Rewrite every line of the records below as a Markdown table with two columns, Row and Line, numbering the rows and skipping blank lines.
----------
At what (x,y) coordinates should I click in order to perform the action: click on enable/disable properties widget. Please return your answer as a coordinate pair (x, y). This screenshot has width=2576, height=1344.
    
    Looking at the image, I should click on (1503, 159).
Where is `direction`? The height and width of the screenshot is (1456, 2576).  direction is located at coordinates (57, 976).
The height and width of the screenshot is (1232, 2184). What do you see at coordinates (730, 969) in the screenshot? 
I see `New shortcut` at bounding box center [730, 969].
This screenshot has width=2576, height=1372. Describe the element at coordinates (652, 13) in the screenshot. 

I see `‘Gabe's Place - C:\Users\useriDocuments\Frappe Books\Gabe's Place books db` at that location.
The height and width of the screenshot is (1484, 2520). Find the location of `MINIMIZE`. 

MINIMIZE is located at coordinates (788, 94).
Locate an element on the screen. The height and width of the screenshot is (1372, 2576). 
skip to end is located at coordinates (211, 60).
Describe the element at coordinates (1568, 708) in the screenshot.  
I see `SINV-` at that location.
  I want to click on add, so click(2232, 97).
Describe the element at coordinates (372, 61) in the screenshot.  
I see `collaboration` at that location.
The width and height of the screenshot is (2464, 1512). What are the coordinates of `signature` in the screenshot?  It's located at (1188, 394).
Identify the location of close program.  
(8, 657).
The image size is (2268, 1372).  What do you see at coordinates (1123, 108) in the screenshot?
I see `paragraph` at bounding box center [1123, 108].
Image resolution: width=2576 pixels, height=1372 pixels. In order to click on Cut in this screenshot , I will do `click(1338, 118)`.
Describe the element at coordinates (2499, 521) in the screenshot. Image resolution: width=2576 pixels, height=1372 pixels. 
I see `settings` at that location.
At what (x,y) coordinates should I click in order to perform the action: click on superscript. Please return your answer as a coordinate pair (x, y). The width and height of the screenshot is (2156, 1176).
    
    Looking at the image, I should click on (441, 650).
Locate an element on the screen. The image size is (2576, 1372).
----------
ANSWER TO THIS PROBLEM =
| Row | Line |
|---|---|
| 1 | At what (x,y) coordinates should I click in order to perform the action: click on enable/disable properties widget. Please return your answer as a coordinate pair (x, y). This screenshot has width=2576, height=1344. |
| 2 |     Looking at the image, I should click on (1503, 159). |
| 3 | Where is `direction`? The height and width of the screenshot is (1456, 2576).  direction is located at coordinates (57, 976). |
| 4 | The height and width of the screenshot is (1232, 2184). What do you see at coordinates (730, 969) in the screenshot?  |
| 5 | I see `New shortcut` at bounding box center [730, 969]. |
| 6 | This screenshot has width=2576, height=1372. Describe the element at coordinates (652, 13) in the screenshot.  |
| 7 | I see `‘Gabe's Place - C:\Users\useriDocuments\Frappe Books\Gabe's Place books db` at that location. |
| 8 | The height and width of the screenshot is (1484, 2520). Find the location of `MINIMIZE`.  |
| 9 | MINIMIZE is located at coordinates (788, 94). |
| 10 | Locate an element on the screen. The height and width of the screenshot is (1372, 2576).  |
| 11 | skip to end is located at coordinates (211, 60). |
| 12 | Describe the element at coordinates (1568, 708) in the screenshot.   |
| 13 | I see `SINV-` at that location. |
| 14 |   I want to click on add, so click(2232, 97). |
| 15 | Describe the element at coordinates (372, 61) in the screenshot.   |
| 16 | I see `collaboration` at that location. |
| 17 | The width and height of the screenshot is (2464, 1512). What are the coordinates of `signature` in the screenshot?  It's located at (1188, 394). |
| 18 | Identify the location of close program.   |
| 19 | (8, 657). |
| 20 | The image size is (2268, 1372).  What do you see at coordinates (1123, 108) in the screenshot? |
| 21 | I see `paragraph` at bounding box center [1123, 108]. |
| 22 | Image resolution: width=2576 pixels, height=1372 pixels. In order to click on Cut in this screenshot , I will do `click(1338, 118)`. |
| 23 | Describe the element at coordinates (2499, 521) in the screenshot. Image resolution: width=2576 pixels, height=1372 pixels.  |
| 24 | I see `settings` at that location. |
| 25 | At what (x,y) coordinates should I click in order to perform the action: click on superscript. Please return your answer as a coordinate pair (x, y). The width and height of the screenshot is (2156, 1176). |
| 26 |     Looking at the image, I should click on (441, 650). |
| 27 | Locate an element on the screen. The image size is (2576, 1372). |